Bagian 7

193 17 1
                                    

Rita memeriksa ponselnya, ada dua pesan masuk dari David. Ia membacanya dengan cepat kemudian menghapusnya selagi ingat. Ia menghabiskan tiga puluh menit berdiri di bawah pancuran, memejamkan mata dan mengingat-ingat perjalanan mereka. David membawanya ke sebuah tempat, jauh dari keributan yang memekakan. Tempat dimana mereka dapat menikmati keindahan seni dan artefak secara gratis.  Mereka telah menelunsuri museum, menyaksikan sejumlah artefak yang menyimpan kisah misterius seorang balerina, dan mendengar kisah-kisah itu dengan seksama. Ada sesuatu dari perjalanan itu yang memberinya sebuah kesan.

Mereka kemudian duduk di bangku restoran dan mengobrol selama hampir satu jam sebelum Rita teringat tentang Jim dan panggilan teleponnya. Mereka hanya menyusuri jalanan panjang di sudut kota, berusaha menghindari keramaian sebelum David mengundangnya ke apartemen sepuluh lantai yang ditempati laki-laki itu.
David menempati apartemen di lantai tiga tepat di kamar nomor dua puluh satu. Suite yang ditempatinya tidak cukup besar, namun cukup hangat untuk ditempati seseorang. Dinding-dindingnya dilapisi walpaper, sejumlah barang memenuhi sudut-sudut ruangan dan lantai kayunya memerangkap udara dingin di dalam sana.

David mengoleksi sejumlah musik klasik yang berhasil menarik perhatian Rita. Mereka duduk mendengarkan musik itu dan mengobrol. Untuk satu alasan, Rita merasa nyaman. Tempat itu tidak lebih besar dan tidak menawarkan lebih banyak kenyamanan seperti yang ditawarkan Jim di dalam rumahnya. Namun, Rita terbiasa tinggal di dalam apartemen sempit bersama ibunya ketika ia masih remaja. Mereka makan dan hidup dengan layak. Sejauh yang Rita tahu, ia merindukan kehidupan itu: dimana kebebasan mutlak itu menjadi miliknya. Ia ingin berkuasa atas hidupnya seperti nasihat yang dibacanya dalam buku tua. Puncak kebahagiaan seseorang dapat terjadi ketika seseorang berkuasa atas dirinya, emosinya, keinginannya.

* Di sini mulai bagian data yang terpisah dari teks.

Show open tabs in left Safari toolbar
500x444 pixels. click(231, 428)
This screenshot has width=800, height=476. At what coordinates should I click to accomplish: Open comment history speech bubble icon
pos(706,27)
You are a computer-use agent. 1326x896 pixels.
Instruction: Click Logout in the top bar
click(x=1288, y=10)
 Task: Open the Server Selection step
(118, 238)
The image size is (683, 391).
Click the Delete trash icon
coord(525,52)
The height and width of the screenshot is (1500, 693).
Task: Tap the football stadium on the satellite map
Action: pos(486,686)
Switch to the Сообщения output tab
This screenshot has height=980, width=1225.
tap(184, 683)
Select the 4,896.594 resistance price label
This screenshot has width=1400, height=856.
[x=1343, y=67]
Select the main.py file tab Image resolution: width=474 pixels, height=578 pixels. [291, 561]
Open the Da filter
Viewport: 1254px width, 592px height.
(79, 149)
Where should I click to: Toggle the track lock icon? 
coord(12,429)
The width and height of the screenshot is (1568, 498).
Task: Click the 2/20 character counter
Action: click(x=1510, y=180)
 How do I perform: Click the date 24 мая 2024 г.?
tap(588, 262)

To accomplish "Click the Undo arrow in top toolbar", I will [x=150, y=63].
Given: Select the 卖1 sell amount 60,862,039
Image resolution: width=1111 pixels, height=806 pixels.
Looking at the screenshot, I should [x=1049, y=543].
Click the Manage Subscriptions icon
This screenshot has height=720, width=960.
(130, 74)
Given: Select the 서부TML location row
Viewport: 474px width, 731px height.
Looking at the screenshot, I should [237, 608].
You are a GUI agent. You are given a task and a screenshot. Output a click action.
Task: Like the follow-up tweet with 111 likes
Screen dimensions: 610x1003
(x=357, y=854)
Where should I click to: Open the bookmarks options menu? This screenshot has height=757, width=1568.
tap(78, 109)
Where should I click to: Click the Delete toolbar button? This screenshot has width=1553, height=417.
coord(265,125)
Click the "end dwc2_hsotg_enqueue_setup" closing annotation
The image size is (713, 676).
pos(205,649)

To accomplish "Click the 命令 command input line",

Rita pernah merasakan sensasi itu berpusar di dalam dirinya. Sumber kekuatan terbesarnya adalah kebebasannya. Melihat kembali dari pengalamannya, ia pandai memanipulasi emosinya. Sebuah perangkap adalah keahliannya. Rita sanggup berada di tengah keramaian tanpa merasakan emosi apapun. Ketenangannya adalah cara yang elegan untuk menarik perhatian, memerangkap siapapun yang sedang mengamatinya. Atau sebaliknya, ia bisa menjadi begitu menonjol di tengah khalayak. Jauh di luar pemahaman seseorang, tubuh mungilnya adalah pusat perhatian. Ia mampu bergerak dengan anggunnya di atas lantai, berjingkat tanpa bersuara seperti seekor tikus panggung. Awalnya orang di sekitarnya berpikir bahwa Rita pengidap bipolar, persis yang dialami kakak perempuannya. Kebisuannya adalah sumber pertanyaan terbesar. Namun seiring berjalannya waktu, anggapan itu hilang begitu saja. Kemampuannya untuk memikat seseorang tidak dapat diragukan, bahkan Harold mengakui hal itu. Laki-laki itu berani menyingkirkan puluhan balerina demi menarik Rita ke atas panggungnya.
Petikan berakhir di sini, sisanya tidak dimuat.